The exercise —
Could you rewrite all the lines below as a JSON list of strings, with one string for each line and any blank lines left out?

>> begin

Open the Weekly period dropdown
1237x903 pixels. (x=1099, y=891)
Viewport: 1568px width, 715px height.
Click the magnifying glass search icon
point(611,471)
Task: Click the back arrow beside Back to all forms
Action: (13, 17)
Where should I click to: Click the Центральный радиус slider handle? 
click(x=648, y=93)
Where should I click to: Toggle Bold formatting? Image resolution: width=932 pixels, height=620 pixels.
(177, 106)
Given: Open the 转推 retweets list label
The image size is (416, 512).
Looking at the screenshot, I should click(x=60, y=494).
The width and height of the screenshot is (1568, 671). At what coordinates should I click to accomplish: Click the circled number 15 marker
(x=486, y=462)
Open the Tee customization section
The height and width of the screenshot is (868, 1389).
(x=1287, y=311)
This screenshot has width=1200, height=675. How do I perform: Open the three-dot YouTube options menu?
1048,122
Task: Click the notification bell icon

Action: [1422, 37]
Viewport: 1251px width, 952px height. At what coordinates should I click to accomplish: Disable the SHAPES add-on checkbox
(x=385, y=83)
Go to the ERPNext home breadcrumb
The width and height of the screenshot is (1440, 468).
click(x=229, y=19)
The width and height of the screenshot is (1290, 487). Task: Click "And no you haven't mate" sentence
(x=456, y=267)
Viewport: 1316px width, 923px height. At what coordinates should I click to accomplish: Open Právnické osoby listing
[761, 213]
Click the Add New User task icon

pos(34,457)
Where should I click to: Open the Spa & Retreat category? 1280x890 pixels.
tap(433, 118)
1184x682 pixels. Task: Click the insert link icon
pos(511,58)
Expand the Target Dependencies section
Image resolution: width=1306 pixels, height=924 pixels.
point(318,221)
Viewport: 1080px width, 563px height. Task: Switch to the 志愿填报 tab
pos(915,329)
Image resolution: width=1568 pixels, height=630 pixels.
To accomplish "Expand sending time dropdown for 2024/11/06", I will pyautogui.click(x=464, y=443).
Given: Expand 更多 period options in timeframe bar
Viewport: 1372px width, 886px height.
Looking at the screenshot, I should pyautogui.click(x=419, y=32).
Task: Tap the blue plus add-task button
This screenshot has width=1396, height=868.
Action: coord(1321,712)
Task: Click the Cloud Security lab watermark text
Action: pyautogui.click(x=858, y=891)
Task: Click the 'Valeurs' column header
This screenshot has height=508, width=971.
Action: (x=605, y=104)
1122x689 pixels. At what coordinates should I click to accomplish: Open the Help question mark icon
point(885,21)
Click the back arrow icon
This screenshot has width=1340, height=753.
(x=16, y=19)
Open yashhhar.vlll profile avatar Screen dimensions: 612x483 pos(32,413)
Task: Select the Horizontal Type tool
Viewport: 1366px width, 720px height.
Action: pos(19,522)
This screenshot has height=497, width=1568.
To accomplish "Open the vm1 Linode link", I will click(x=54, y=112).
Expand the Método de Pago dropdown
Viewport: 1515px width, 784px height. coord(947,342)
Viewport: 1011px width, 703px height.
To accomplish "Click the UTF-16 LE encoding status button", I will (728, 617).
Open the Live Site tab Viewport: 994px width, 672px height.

>> end

Task solution —
[
  "Open the Weekly period dropdown",
  "1237x903 pixels. (x=1099, y=891)",
  "Viewport: 1568px width, 715px height.",
  "Click the magnifying glass search icon",
  "point(611,471)",
  "Task: Click the back arrow beside Back to all forms",
  "Action: (13, 17)",
  "Where should I click to: Click the Центральный радиус slider handle? ",
  "click(x=648, y=93)",
  "Where should I click to: Toggle Bold formatting? Image resolution: width=932 pixels, height=620 pixels.",
  "(177, 106)",
  "Given: Open the 转推 retweets list label",
  "The image size is (416, 512).",
  "Looking at the screenshot, I should click(x=60, y=494).",
  "The width and height of the screenshot is (1568, 671). At what coordinates should I click to accomplish: Click the circled number 15 marker",
  "(x=486, y=462)",
  "Open the Tee customization section",
  "The height and width of the screenshot is (868, 1389).",
  "(x=1287, y=311)",
  "This screenshot has width=1200, height=675. How do I perform: Open the three-dot YouTube options menu?",
  "1048,122",
  "Task: Click the notification bell icon",
  "Action: [1422, 37]",
  "Viewport: 1251px width, 952px height. At what coordinates should I click to accomplish: Disable the SHAPES add-on checkbox",
  "(x=385, y=83)",
  "Go to the ERPNext home breadcrumb",
  "The width and height of the screenshot is (1440, 468).",
  "click(x=229, y=19)",
  "The width and height of the screenshot is (1290, 487). Task: Click \"And no you haven't mate\" sentence",
  "(x=456, y=267)",
  "Viewport: 1316px width, 923px height. At what coordinates should I click to accomplish: Open Právnické osoby listing",
  "[761, 213]",
  "Click the Add New User task icon",
  "pos(34,457)",
  "Where should I click to: Open the Spa & Retreat category? 1280x890 pixels.",
  "tap(433, 118)",
  "1184x682 pixels. Task: Click the insert link icon",
  "pos(511,58)",
  "Expand the Target Dependencies section",
  "Image resolution: width=1306 pixels, height=924 pixels.",
  "point(318,221)",
  "Viewport: 1080px width, 563px height. Task: Switch to the 志愿填报 tab",
  "pos(915,329)",
  "Image resolution: width=1568 pixels, height=630 pixels.",
  "To accomplish \"Expand sending time dropdown for 2024/11/06\", I will pyautogui.click(x=464, y=443).",
  "Given: Expand 更多 period options in timeframe bar",
  "Viewport: 1372px width, 886px height.",
  "Looking at the screenshot, I should pyautogui.click(x=419, y=32).",
  "Task: Tap the blue plus add-task button",
  "This screenshot has width=1396, height=868.",
  "Action: coord(1321,712)",
  "Task: Click the Cloud Security lab watermark text",
  "Action: pyautogui.click(x=858, y=891)",
  "Task: Click the 'Valeurs' column header",
  "This screenshot has height=508, width=971.",
  "Action: (x=605, y=104)",
  "1122x689 pixels. At what coordinates should I click to accomplish: Open the Help question mark icon",
  "point(885,21)",
  "Click the back arrow icon",
  "This screenshot has width=1340, height=753.",
  "(x=16, y=19)",
  "Open yashhhar.vlll profile avatar Screen dimensions: 612x483 pos(32,413)",
  "Task: Select the Horizontal Type tool",
  "Viewport: 1366px width, 720px height.",
  "Action: pos(19,522)",
  "This screenshot has height=497, width=1568.",
  "To accomplish \"Open the vm1 Linode link\", I will click(x=54, y=112).",
  "Expand the Método de Pago dropdown",
  "Viewport: 1515px width, 784px height. coord(947,342)",
  "Viewport: 1011px width, 703px height.",
  "To accomplish \"Click the UTF-16 LE encoding status button\", I will (728, 617).",
  "Open the Live Site tab Viewport: 994px width, 672px height."
]